Directive:
Rewrite the rows starting at the line containing "The width and height of the screenshot is (1201, 836)." and ending at the line containing "Click the 'Usage: docker", with each line included in full. Multiply every click coordinate in the answers by 2.05 and round to whole numbers, with halves rounding up.

Records to process:
↓

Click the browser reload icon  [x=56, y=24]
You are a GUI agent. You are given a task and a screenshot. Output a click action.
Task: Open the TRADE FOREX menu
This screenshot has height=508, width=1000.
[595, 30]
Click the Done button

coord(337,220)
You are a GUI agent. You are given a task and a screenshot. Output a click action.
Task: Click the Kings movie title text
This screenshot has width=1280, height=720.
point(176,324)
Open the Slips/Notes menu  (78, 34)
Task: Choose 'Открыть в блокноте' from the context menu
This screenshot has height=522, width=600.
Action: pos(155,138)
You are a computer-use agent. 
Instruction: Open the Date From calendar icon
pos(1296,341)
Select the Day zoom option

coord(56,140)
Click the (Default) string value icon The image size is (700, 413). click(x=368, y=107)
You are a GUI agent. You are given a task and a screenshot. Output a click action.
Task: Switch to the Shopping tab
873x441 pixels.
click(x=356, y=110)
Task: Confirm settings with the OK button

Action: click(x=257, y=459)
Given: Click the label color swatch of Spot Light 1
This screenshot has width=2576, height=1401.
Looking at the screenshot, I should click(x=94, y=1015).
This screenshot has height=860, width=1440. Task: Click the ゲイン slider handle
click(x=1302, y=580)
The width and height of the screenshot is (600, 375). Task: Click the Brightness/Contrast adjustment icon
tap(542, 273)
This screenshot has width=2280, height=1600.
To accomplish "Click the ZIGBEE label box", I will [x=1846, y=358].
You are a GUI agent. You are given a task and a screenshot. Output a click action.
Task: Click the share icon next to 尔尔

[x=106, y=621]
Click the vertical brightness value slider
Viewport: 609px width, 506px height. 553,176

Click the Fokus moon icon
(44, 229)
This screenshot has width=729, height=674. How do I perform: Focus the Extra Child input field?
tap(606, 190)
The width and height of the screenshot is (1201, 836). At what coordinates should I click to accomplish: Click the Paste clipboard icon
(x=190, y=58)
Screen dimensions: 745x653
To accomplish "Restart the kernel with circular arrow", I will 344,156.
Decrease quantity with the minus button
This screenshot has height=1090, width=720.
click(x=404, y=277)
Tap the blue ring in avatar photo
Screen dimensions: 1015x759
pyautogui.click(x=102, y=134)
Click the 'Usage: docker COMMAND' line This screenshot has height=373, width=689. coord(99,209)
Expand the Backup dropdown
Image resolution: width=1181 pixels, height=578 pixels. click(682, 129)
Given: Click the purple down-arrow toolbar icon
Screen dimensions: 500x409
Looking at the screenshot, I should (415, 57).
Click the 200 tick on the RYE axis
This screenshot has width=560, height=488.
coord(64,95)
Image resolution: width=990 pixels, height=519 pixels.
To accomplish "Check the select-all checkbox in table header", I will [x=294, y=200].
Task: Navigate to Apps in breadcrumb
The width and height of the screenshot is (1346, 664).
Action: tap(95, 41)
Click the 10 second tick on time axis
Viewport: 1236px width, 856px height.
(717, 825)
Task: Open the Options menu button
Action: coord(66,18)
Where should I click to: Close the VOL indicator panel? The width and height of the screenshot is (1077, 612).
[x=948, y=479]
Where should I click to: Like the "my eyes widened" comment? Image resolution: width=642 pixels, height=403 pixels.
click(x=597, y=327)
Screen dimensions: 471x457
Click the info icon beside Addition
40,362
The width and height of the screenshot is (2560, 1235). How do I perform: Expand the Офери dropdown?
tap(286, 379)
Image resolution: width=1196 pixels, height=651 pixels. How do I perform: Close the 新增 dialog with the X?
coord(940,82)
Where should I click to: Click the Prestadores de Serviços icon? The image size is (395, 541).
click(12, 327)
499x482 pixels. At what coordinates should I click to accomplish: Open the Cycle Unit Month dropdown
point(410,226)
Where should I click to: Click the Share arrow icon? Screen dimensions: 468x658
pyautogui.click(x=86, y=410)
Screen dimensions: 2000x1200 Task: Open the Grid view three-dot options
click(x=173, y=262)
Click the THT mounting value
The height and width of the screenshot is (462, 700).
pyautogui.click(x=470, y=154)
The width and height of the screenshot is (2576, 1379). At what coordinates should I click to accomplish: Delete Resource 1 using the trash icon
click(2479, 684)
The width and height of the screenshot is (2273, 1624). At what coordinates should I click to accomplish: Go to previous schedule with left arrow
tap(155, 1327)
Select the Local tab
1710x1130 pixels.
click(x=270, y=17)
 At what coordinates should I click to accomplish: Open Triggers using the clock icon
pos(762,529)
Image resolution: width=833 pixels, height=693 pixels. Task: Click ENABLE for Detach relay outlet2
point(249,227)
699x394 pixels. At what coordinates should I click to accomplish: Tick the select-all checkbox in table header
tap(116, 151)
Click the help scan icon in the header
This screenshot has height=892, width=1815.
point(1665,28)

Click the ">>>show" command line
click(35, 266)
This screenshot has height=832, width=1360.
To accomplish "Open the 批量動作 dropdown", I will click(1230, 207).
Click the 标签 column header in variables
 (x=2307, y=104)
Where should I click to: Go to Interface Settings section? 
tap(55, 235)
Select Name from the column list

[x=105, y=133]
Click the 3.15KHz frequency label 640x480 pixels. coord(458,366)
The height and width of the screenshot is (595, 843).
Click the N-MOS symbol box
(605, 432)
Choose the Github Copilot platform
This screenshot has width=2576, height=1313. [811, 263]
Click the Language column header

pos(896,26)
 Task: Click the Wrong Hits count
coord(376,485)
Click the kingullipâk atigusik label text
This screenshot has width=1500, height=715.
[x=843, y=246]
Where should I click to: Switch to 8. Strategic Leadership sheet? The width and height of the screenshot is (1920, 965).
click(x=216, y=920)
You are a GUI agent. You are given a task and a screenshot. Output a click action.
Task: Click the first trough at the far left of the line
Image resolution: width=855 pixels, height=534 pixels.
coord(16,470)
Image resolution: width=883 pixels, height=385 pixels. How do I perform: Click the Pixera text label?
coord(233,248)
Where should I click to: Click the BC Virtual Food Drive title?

↑

Answer to the exercise:
The width and height of the screenshot is (1201, 836). At what coordinates should I click to accomplish: Click the Paste clipboard icon
(x=390, y=119)
Screen dimensions: 745x653
To accomplish "Restart the kernel with circular arrow", I will 705,320.
Decrease quantity with the minus button
This screenshot has height=1090, width=720.
click(x=828, y=568)
Tap the blue ring in avatar photo
Screen dimensions: 1015x759
pyautogui.click(x=209, y=275)
Click the 'Usage: docker COMMAND' line This screenshot has height=373, width=689. coord(203,428)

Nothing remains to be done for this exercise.